» Given passage
━━━━━━━━━━

# Apple wood drying



## bgcorn (Nov 6, 2009)

My neighbor has an apple orchard and he pruned his trees last week he let me get some of the trimmings. I cut some pieces about 2-3 inches around and about 2 foot long. I have staked them cross ways in my basement where air can circulate I also have a dehumidifier . About how long will it take for the wood to be dry enough to use in my smoker?


----------



## travcoman45 (Nov 6, 2009)

Small pieces inside like that, 4 months ta maybe 6 months an they be nice an dry.


----------



## raceyb (Nov 6, 2009)

people do smoke with green fruit woods, they just don't use as much wood. I've never done it, but have heard of others that swear by using green fruit woods. It doesn't work as well with green hardwoods or nut woods.

If you want to make sure it is cured, you can tell by weight and if the twigs break or bend before snapping.


----------



## oldschoolbbq (Nov 6, 2009)

Get more and by nexy spring you will be ready to do a bunch of PIG!
As Travco says,4 mos. , but you could use it now if you pre-burn it some as a suppliment to your normal fuel. Just burn it to coals, has a great flavor!


----------



## travcoman45 (Nov 6, 2009)

It takes high heat ta burn green wood.  Not really suitable fer the type a smokin we do.  The guys runnin huge rigs get by with it.  I only use seasoned wood myself, don't like takin chances with cresote.


----------



## DanMcG (Nov 6, 2009)

I'd cut those smaller diameter limbs into 1"-2" long pieces, like hockey pucks, and leave some of them in the house in a warm spot to dry. I bet depending on conditions they'd be dry in a month.
Your mention of a dehumidifier makes me wonder if you could stick some in a dehydrator for quicker use. (I know it could be done but have yet to hear about it) 
I'm guessing you have a small unit that takes chips or chunks, which would work fine.


----------



## mballi3011 (Nov 6, 2009)

I have heard on tv that people use green wood to smoke but in here I have nothing but dry wood smoking. The stuff that comes from the people here is to die for and really looks and sounds yummy. So you make your mind up tv vs real pictures and words I'm gonna stick with the folks here. Let it dry out. I would become one of your neighbors best friend around tree trimming time for sure.


----------



## alx (Nov 6, 2009)

DITTO!!!!!! Not a good idea unless you have a good distance between heat source and meat.


----------



## raceyb (Nov 6, 2009)

As long as you have vented your box properly, creosote is not likely going to form on your meat or your smoker. Rather then listen to all of the different opinions on this here, experiment and let us know. I'll gladly smoke with some green apple wood if someone would send me some, then I could review it on my blog. We just don't have apple trees down here in Florida.

Again, I'm not advocating a apple wood fire, just a few small green pieces to provide some smoke. Google it, people all over claim it is good.


----------



## bgcorn (Nov 6, 2009)

Thanks Guys, I have a Masterbuilt electric smoker. I think I will cut them into smaller pieces and wait a few months before I use it.


----------



## alx (Nov 6, 2009)

Yep-once you get a good supply you are set......Applewood is one of my favorites.


----------



## gnubee (Nov 6, 2009)

━━━━━━━━━━

» Excerpted data
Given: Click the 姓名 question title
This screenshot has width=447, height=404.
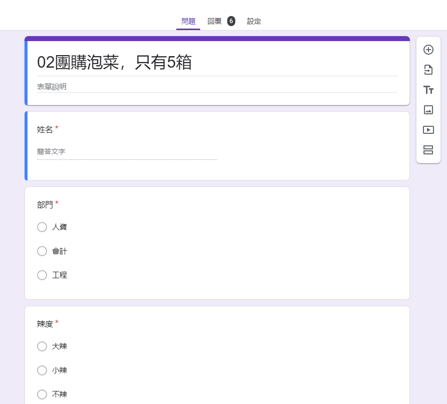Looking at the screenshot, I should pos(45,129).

━━━━━━━━━━

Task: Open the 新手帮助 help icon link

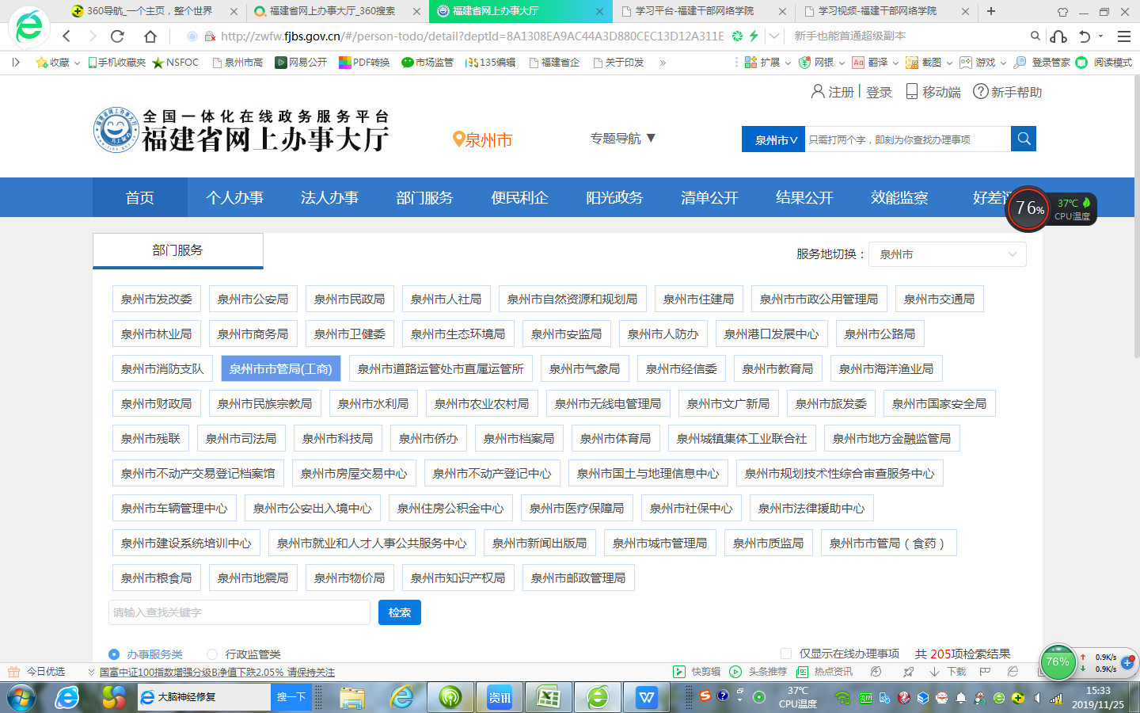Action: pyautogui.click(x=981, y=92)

━━━━━━━━━━

» Exercise
In the apple wood drying thread, what kind of smoker does the person who started the thread say they own?

» Expected answer
A Masterbuilt electric smoker.